Monday, March 15, 2010

Famam Librosque Cano

Today, we take a break from book reviews and look at an early poem of Ezra Pound. Its title translates to “I sing of fame and books”: the opening line of the Aeneid (“armam virumque cano”) translates to “I sing of arms and a man”.

Famam Librosque Cano *
by Ezra Pound

Your song?
Oh! The little mothers
Will sing them in the twilight
And when the night
Shrinketh the kiss of the dawn
That loves and kills,
What times the swallow fills
Her note, the little rabbit folk
That some call children,
Such as are up and wide,
Will laugh your verses to each other,
Pulling on their shoes for the day’s business,
Serious child business that the world
Laughs at, and grows stale;
Such is the tale
- Part of it - of thy song-life.

Mine?

A book is known by them that read
That same. Thy public in my screed
Is listened. Well! Some score years hence
Behold mine audience,
As we had seem him yesterday.

Scrawny, be-spectacled, out at heels,
Such an one as the world feels
As sort of curse against its guzzling
And its age-lasting wallow for red greed
And yet; full speed
Though it should run for its own getting,
Will turn aside to sneer at
’Cause he hath
No coin, no will to snatch the aftermath
Of Mammon
Such an one as women draw away from
For the tobacco ashes scattered on his coat
And sit his throat
Shows razor’s unfamiliarity
And three days’ beard;

Such an one picking a ragged
Backless copy from the stall,
Too cheap for cataloguing,
Loquitur,

‘Ah-eh! the strange rare name …
Ah-eh He must be rare if even I have not …’
And lost mid-page
Such age
As his pardons the habit,
He analyses form and thought to see
How I ’scaped immortality.



The first verse is a scoff at cradlesongs and forgettable, entertaining verses that, no doubt, brought their writers ephemeral fame and fortune. Then “behold mine audience” - clearly the audience of weightier poems. In the later verses, the poet is describing his discovery and rehabilitation in future times by his target audience - impecunious, unkempt yet rapt readers of poems (e.g. a penniless student/starving writer living in the Latin Quarter of Paris, like Rimbaud, but only anachronistically).

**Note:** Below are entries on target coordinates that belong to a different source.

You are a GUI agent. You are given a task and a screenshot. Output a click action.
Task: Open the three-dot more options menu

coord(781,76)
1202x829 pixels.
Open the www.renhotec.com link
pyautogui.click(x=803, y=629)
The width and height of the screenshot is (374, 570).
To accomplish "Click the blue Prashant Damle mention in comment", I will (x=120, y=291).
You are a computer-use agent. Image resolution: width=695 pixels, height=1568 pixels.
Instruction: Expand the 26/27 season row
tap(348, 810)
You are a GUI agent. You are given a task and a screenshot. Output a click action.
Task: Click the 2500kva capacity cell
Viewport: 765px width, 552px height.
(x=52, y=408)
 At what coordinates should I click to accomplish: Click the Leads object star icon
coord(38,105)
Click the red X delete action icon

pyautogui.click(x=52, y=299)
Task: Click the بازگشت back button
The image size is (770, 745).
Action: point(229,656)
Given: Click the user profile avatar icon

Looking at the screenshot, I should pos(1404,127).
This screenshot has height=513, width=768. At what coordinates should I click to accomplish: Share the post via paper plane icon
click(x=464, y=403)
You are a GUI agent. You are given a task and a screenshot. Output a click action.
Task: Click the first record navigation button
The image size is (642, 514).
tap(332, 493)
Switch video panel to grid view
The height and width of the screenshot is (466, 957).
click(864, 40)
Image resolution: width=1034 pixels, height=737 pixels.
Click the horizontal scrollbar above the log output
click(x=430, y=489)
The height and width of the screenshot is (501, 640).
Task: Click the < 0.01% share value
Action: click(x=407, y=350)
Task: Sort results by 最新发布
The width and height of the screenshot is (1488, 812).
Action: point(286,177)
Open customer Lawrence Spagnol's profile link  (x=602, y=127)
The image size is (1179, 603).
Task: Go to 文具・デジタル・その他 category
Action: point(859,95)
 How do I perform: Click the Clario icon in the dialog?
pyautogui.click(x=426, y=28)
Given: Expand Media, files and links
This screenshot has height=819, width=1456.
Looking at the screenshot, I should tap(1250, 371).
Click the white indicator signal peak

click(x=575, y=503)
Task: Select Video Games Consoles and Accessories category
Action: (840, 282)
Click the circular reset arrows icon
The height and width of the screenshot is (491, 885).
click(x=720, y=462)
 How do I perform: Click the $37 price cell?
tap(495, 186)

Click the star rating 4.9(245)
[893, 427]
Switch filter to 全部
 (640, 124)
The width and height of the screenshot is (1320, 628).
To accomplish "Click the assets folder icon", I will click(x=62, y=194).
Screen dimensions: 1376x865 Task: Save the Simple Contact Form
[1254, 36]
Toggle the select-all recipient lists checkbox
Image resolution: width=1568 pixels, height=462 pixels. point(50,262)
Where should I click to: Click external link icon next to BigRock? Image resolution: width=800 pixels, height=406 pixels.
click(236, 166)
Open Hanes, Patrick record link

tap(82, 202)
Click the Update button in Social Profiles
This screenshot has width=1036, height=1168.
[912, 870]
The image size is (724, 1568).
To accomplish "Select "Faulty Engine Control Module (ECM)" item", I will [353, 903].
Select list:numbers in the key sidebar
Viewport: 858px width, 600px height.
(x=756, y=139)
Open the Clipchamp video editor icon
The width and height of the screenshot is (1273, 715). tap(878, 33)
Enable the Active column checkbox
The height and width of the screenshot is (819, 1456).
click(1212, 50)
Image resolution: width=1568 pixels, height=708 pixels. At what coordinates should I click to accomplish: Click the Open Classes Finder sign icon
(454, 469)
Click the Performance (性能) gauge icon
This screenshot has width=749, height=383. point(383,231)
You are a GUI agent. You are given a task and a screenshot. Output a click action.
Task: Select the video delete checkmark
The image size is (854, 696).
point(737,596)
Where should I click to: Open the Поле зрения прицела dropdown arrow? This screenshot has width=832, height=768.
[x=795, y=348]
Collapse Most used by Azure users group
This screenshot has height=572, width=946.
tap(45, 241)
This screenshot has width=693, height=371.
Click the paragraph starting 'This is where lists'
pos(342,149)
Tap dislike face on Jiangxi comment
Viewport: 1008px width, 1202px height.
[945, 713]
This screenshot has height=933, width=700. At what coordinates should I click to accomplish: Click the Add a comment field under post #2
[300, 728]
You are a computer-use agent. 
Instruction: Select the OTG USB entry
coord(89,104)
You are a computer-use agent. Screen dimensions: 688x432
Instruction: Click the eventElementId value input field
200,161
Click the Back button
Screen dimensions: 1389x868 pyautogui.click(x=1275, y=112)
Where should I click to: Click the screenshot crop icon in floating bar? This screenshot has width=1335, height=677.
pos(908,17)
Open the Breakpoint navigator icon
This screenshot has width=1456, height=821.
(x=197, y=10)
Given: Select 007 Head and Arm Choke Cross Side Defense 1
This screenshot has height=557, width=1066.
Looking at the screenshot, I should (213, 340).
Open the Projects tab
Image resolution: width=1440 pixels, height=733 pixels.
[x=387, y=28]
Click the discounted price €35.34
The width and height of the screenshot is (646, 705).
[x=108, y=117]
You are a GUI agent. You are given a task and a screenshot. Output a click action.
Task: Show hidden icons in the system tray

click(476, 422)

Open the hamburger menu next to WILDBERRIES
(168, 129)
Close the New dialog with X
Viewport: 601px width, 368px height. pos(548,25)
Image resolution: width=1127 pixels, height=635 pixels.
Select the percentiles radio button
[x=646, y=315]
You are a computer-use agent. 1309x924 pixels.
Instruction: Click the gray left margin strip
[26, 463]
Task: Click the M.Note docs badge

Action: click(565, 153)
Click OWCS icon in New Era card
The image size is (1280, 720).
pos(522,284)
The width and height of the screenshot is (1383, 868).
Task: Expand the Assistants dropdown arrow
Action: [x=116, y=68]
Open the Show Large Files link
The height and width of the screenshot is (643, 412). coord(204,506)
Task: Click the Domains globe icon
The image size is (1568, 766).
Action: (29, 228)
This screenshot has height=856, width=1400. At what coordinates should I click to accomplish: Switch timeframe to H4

Without analyzing the irregular rate of rhyming, I particularly like the line “And its age-lasting wallow for red greed // And yet; full speed” (speaking of the world that scoffs at the poor reader in passing as it turns).

(* this poem is from Umbra on Internet Archive.)

1 comment:

  1. A brilliant poem that I didn't know previously. Thank you.